Quand une scientifique déclare que notre comportement actuel va influencer le taux de souffrance des générations à venir. Comment réagit-on ?
Il est plus facile de s’en moquer que de chercher la bravoure enfouie en nous.
La bravoure ? Un sentiment qui nous relie au vide de l’univers défini par la physique quantique et qui nous donne cette force qui permet de déplacer les montagnes.
Certains, dont les noms s’étalent en or dans le haut des affiches, tancent avec rage ceux qui voudraient croire à ces niaiseries. L’effort est d’un autre monde.
La croissance, le progrès, l’évolution, les technologies ne sont source d’aucun effort.
Tout ne doit-être que facilité et abondance, tant pis si cela mène à un monde malade d’obésité et de diabète, tant pis si cela mène à un monde irrespirable, les technologies vont nous sauver !
Notre guérison ne serait-elle pas plutôt de se poser une question, quel est l’enjeu de notre être dans ce monde ?
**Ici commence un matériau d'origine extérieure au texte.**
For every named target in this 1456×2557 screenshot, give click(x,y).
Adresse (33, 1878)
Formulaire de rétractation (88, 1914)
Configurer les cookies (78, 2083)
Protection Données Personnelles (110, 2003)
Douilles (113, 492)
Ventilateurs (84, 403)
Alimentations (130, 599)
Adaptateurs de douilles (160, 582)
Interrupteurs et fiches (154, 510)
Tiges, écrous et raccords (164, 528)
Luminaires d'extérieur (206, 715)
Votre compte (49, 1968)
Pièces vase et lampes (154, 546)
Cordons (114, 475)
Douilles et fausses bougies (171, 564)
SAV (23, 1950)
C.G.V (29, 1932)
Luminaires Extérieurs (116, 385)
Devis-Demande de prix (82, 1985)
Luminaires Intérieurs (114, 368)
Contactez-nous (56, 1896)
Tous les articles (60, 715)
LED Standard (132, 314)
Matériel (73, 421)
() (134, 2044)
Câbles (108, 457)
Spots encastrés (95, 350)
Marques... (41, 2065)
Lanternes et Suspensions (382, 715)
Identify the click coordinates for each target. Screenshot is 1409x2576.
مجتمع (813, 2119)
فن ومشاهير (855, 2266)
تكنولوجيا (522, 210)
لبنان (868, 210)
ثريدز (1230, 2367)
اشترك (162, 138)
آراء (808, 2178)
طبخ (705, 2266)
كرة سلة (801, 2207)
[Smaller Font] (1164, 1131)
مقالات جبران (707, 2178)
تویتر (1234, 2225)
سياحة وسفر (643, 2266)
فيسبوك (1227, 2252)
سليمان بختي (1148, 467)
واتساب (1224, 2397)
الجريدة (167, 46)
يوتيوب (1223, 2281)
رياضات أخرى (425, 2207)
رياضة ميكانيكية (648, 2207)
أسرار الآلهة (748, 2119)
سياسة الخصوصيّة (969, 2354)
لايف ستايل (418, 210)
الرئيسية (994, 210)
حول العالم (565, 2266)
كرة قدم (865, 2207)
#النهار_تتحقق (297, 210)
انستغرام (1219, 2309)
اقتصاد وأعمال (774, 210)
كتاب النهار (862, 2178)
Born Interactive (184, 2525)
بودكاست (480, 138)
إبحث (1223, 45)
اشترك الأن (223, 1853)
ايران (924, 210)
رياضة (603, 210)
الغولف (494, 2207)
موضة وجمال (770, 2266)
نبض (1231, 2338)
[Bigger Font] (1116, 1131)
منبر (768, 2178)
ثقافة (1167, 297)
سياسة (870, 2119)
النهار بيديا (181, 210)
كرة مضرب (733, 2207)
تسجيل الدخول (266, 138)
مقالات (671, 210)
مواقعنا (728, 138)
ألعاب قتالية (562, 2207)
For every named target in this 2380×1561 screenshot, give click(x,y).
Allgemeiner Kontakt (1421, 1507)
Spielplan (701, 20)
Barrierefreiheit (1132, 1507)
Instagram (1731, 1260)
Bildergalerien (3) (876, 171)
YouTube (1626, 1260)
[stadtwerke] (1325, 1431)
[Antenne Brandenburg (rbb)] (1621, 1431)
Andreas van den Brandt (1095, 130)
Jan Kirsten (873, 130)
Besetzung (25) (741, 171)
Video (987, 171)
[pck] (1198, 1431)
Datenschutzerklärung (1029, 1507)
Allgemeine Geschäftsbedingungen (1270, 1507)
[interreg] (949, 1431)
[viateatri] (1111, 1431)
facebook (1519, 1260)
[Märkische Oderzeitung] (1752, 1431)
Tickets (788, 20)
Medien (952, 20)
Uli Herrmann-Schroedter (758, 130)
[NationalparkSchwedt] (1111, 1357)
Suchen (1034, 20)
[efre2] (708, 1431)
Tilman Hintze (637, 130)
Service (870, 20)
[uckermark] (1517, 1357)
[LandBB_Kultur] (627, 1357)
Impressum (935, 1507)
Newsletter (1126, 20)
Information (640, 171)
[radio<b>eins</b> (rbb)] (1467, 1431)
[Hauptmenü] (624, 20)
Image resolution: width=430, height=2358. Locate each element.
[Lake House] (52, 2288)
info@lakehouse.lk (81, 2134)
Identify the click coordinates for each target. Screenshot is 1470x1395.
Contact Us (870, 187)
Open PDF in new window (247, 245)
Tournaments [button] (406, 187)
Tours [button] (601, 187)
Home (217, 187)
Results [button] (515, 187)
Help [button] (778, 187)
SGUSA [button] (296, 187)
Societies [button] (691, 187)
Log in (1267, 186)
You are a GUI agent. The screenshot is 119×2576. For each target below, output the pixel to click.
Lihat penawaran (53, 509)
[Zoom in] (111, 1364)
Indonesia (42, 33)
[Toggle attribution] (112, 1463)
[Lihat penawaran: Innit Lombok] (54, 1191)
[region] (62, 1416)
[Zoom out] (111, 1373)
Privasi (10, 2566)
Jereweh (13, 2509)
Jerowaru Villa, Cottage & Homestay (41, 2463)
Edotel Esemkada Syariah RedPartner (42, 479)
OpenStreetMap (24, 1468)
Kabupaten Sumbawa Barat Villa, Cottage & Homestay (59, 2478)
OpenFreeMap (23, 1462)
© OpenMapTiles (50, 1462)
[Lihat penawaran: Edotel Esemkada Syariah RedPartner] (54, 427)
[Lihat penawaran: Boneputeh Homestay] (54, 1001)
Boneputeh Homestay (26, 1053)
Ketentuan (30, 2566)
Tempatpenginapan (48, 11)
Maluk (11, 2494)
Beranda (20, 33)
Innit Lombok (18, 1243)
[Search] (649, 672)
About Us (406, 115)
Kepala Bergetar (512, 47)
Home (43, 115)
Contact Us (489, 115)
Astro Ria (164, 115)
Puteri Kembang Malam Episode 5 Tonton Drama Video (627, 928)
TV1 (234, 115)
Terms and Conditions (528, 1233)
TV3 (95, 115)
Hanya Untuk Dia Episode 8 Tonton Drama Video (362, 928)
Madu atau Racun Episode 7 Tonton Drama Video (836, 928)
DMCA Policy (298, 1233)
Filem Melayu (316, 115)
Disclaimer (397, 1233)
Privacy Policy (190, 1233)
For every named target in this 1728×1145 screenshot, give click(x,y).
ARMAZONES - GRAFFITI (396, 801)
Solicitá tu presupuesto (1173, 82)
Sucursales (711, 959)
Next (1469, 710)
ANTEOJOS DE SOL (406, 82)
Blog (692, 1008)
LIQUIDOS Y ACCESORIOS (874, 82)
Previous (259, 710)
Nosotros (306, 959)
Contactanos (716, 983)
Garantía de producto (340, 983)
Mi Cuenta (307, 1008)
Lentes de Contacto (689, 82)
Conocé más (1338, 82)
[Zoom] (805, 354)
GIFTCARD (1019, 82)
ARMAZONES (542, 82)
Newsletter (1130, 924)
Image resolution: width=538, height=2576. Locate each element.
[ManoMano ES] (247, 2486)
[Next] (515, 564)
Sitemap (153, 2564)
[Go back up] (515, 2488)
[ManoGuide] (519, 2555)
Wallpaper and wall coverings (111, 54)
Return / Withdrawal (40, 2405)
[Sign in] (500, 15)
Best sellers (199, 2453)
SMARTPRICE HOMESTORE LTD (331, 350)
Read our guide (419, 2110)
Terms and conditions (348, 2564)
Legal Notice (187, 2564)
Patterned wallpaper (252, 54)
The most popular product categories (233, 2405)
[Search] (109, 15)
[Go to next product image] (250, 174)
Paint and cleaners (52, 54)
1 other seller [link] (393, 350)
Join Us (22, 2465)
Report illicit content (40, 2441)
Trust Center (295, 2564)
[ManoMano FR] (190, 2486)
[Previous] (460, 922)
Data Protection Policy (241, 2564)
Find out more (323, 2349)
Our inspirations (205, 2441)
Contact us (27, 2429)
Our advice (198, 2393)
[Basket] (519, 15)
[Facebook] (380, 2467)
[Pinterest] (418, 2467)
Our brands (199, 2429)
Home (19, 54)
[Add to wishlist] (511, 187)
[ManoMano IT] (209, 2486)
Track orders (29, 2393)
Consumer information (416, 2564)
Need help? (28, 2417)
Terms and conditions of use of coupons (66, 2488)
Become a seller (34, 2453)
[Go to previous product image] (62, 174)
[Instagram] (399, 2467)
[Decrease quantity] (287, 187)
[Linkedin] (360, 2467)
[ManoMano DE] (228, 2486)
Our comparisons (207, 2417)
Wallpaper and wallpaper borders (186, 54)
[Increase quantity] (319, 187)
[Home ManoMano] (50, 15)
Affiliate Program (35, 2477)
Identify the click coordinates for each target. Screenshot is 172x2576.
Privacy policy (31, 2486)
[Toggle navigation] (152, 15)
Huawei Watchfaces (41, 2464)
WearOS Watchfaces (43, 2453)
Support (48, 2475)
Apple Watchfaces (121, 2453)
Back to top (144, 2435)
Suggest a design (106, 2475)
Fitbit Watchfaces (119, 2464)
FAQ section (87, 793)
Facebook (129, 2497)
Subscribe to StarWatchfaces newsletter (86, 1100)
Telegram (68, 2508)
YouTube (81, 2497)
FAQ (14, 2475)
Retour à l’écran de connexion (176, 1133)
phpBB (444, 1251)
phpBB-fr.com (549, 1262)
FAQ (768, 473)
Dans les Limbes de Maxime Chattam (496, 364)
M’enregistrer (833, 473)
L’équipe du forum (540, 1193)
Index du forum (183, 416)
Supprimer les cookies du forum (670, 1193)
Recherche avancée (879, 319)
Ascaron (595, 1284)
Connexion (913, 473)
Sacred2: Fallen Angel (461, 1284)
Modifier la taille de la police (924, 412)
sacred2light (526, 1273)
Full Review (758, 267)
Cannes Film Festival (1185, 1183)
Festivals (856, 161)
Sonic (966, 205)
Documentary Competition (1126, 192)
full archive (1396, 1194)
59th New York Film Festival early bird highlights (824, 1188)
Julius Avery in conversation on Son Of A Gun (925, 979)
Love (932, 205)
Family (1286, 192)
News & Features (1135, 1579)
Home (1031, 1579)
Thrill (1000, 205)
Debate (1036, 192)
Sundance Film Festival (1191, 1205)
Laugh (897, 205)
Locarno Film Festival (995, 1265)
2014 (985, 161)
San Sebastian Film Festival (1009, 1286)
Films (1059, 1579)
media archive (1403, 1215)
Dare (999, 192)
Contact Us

La croissance de l’amour dans la relation me conduit à une existence débordante de modernisme que sont l’attention, la douceur, la tendresse, l’écoute et la compréhension. Sans effort, mais dans l’exaltation, de la vie où la légèreté me fait flirter avec la douce rosée du matin qui illumine les boutons de fleurs dans leur épanouissement. Il ne reste plus qu’à pratiquer l’expérience la plus puissante, le partage de l’émerveillement dans une ovation à la vie. N’est-ce pas cela une croissance inspirée d’une vie moderne où l’on privilégie la déambulation à la téléportation ?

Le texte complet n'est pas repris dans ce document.